On the EU referendum


The great in out shake it all about European Union referendum campaign has gone into full swing following the British Premier, David Cameron's meeting with EU leaders and the announcement a 'deal' had been reached.
The one thing many who do not have strongly entrenched positions have pointed to is there seems to be a lack of qualified independently compiled statistics looking at areas such as what the total contribution to the EU budget the UK is, How much the UK gets back, How much trade is directly with the EU and how much we trade with it (How does that compare to the Rest of the World?) How the immigration and migration levels between the UK and EU compare and so on.
These are both the things people who are uncommitted need to help them arrive at their own thoughts on leaving or staying in and also the means those with more established principled stances check the arguments put forward do actually stack up as politicians like salesmen are prone to exaggerate at the very least their claims. 
A job for ONS and the LSE perhaps?

1 comment:

mittfh said...

It doesn't help that Europe is a complicated mess, with three separate branches of the EU government (European Council, which comprises heads of government; which appoints members of the European Commission, which actually do the business of government; which have to be approved by the European Parliament, the directly elected bit) plus a separate institution, confusingly called the Council of Europe, which is both older (est. 1949) and larger (47 Member States) than the EU and which is responsible for the European Convention on Human Rights, the European Court of Human Rights and the European Court of Justice.

I'd personally like to hear more nuanced arguments myself - numerous Tories are claiming that it soaks up large amounts of money (although Nigel's £50m a day figure is a back-of-the-envelope calculation, covering both gross contributions [excluding the amount we get back in rebate] and what he claims are other assorted costs of belonging to the EU [e.g. regulation]), doesn't give us control over our borders (conveniently ignoring the vast numbers of non-EU migrants) and doesn't give us any sovereignty (never mind we can cheerfully ignore EU decisions when it's politically convenient, e.g. the blanket ban on prisoner voting, no scheduled reviews of long term prisoners).
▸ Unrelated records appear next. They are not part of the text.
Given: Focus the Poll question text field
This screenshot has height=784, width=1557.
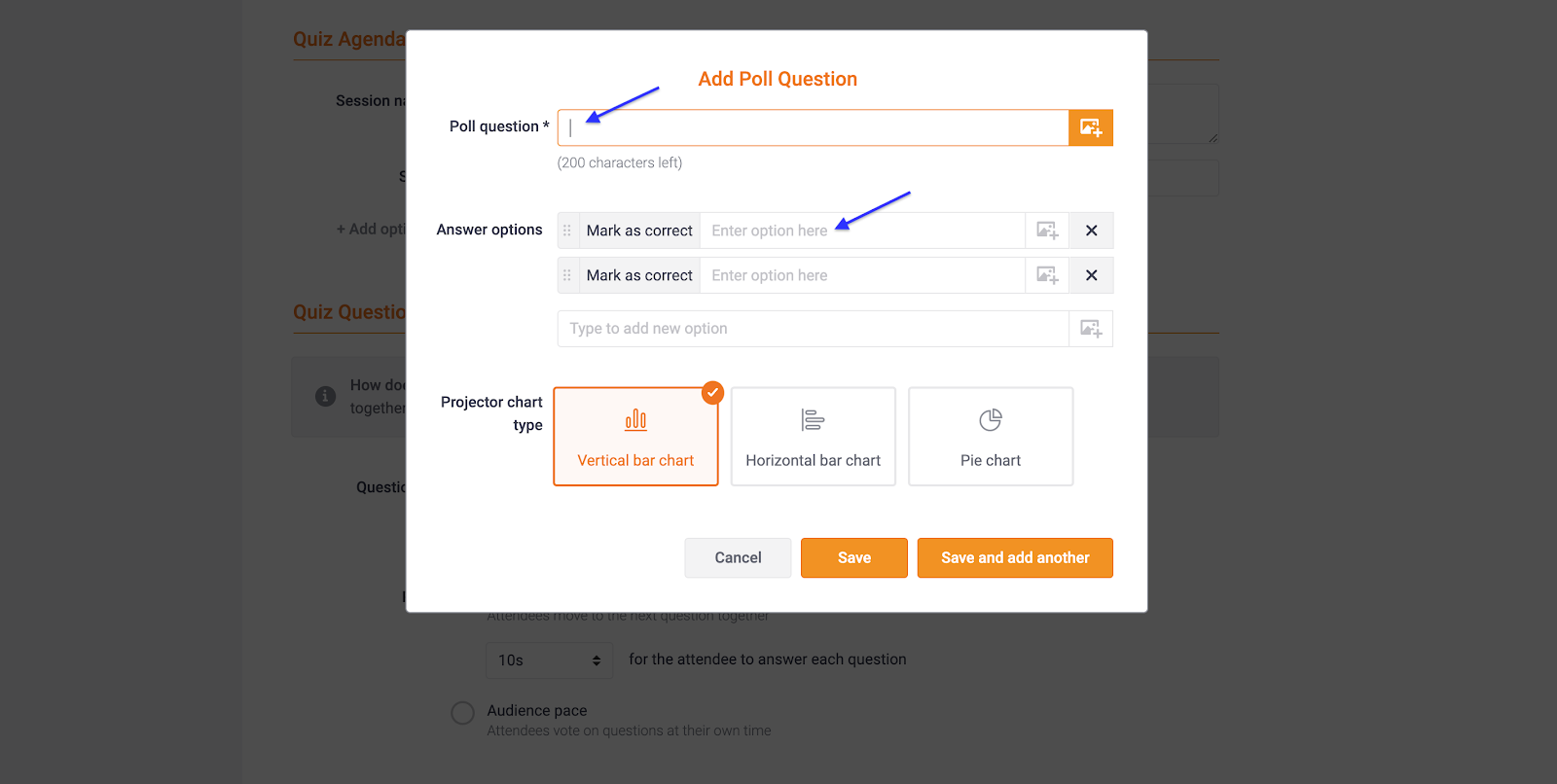Looking at the screenshot, I should pyautogui.click(x=813, y=127).
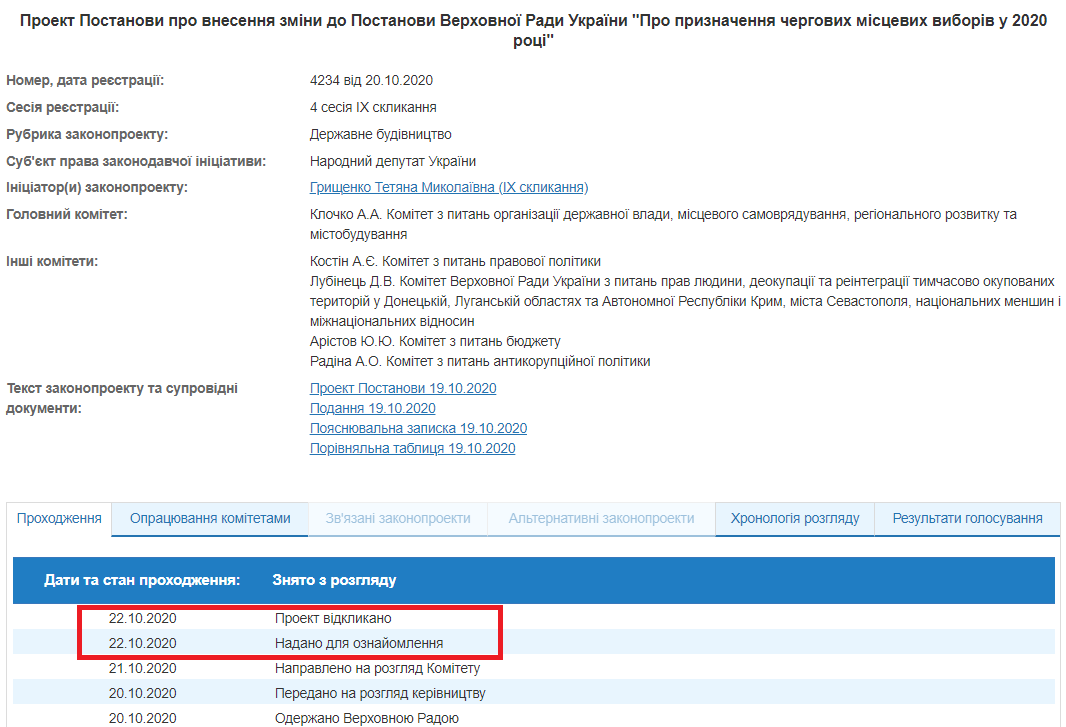The image size is (1066, 727).
Task: Click the Знято з розгляду status header
Action: (x=334, y=580)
Conversely, the 'Stay' campaign just gives vague notions that it might be harder to do business if we left and doesn't really seem to have a strong answer to the Pythonesque question "What has the EU ever done for us?"
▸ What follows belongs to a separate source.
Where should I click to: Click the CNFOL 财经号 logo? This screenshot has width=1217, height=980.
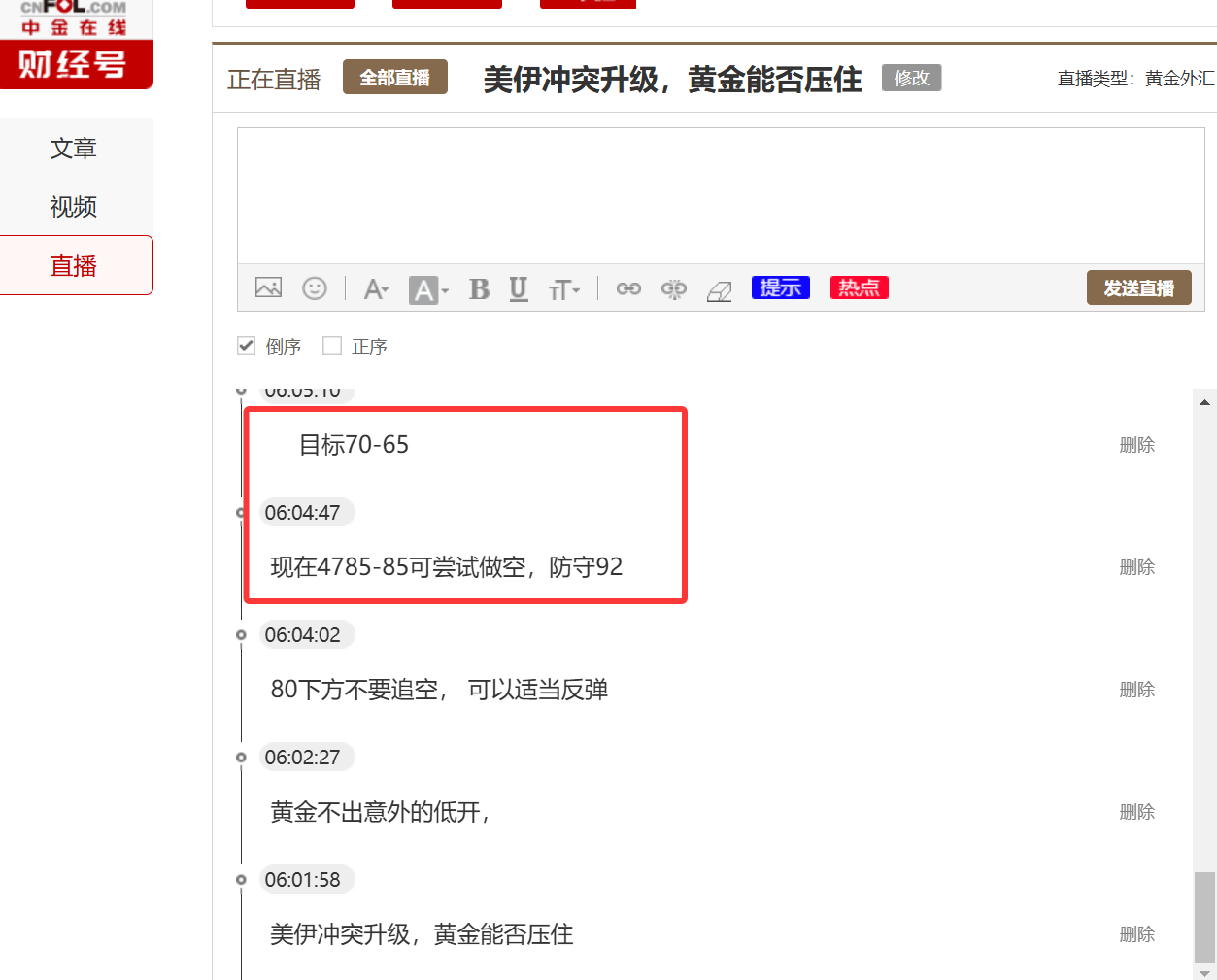[x=74, y=44]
If they don't get their act together, we may be heading towards Brexit, given the majority of the opinionated media seem to be Eurosceptic to varying degrees and the "Leave" campaign has now picked up Boris and Gove (although the former seems to think that if we voted to leave, he could renegotiate a far better deal then have another referendum to reverse the first - completely bonkers but could win over some fence-sitters).